Summary judgment is proper where “the movant shows that there is no genuine dispute as to any material fact and the movant is entitled to judgment as a matter of law.” All reasonable inferences are drawn in the favor of the nonmoving party, but “unsupported allegations or affidavits setting forth ‘ultimate or conclusory facts and conclusions of law’ are insufficient to either support or defeat a motion for summary judgment.” The party seeking summary judgment bears the burden of demonstrating the absence of a genuine issue of material fact. “Once the movant does so, the burden shifts to the nonmovant to establish an issue of fact that warrants trial.”
In its motion, Mestek argued that it has no corporate relationship with L.J. Wing Company or its successors, and therefore, it is not the corporate successor of L.J. Wing Company. Mestek provided the 1987 Asset Purchase Agreement which detailed Mestek’s purchase of assets from Wing Industries, the apparent corporate successor to L.J. Wing Company, was limited to two specific product lines. The seller, Wing Industries, retained other product lines including specifically, “Seller’s Heat Recovery Wheel business and assets and Seller’s Draft Inducer business and assets.” As explained in a client Affidavit attached to the motion, forced draft blowers, one of the products allegedly sold to Avondale by L.J. Wing Company, fell into the category of equipment as “draft inducer business.” Accordingly, Mestek asserted it did not and could not have, acquired turbines or a turbine manufacturing business from Wing Industries and was therefore not responsible for turbines sold to Avondale.

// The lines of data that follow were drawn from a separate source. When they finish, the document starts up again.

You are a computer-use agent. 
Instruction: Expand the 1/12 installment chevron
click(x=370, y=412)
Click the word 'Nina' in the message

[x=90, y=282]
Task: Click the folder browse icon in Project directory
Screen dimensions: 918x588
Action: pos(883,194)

In its opposition, Avondale noted one specific asset that was transferred to and accepted by Mestek as part of the Asset Purchase Agreement was the Wing trademark for steam turbines, as well as all applications for the same. Avondale pointed out the Asset Purchase Agreement stated, with regard to future product liability claims not set forth on Wing’s Balance Sheet that Mestek agreed to discharge all such liabilities relating to the Acquired Business. Specifically, Avondale noted, the Asset Purchase Agreement stated that Mestek accepted “product liability claims relating to the [Acquired] Business…arising from products shipped and/or services performed by [Wing] prior to the date of Closing….” Therefore, Avondale argued, steam turbines were included in the assets acquired by Mestek. Accordingly, Avondale argued that, under the clear and unambiguous terms of the Asset Purchase Agreement, Mestek assumed all liabilities arising out of product liability claims for Wing steam turbines shipped by Wing prior to June 23, 1987, which would include those shipped to Avondale during the relevant time period.
This court found genuine issues of material fact existed as to what assets and liabilities Mestek acquired from Wing. Accordingly, Mestek’s motion was denied.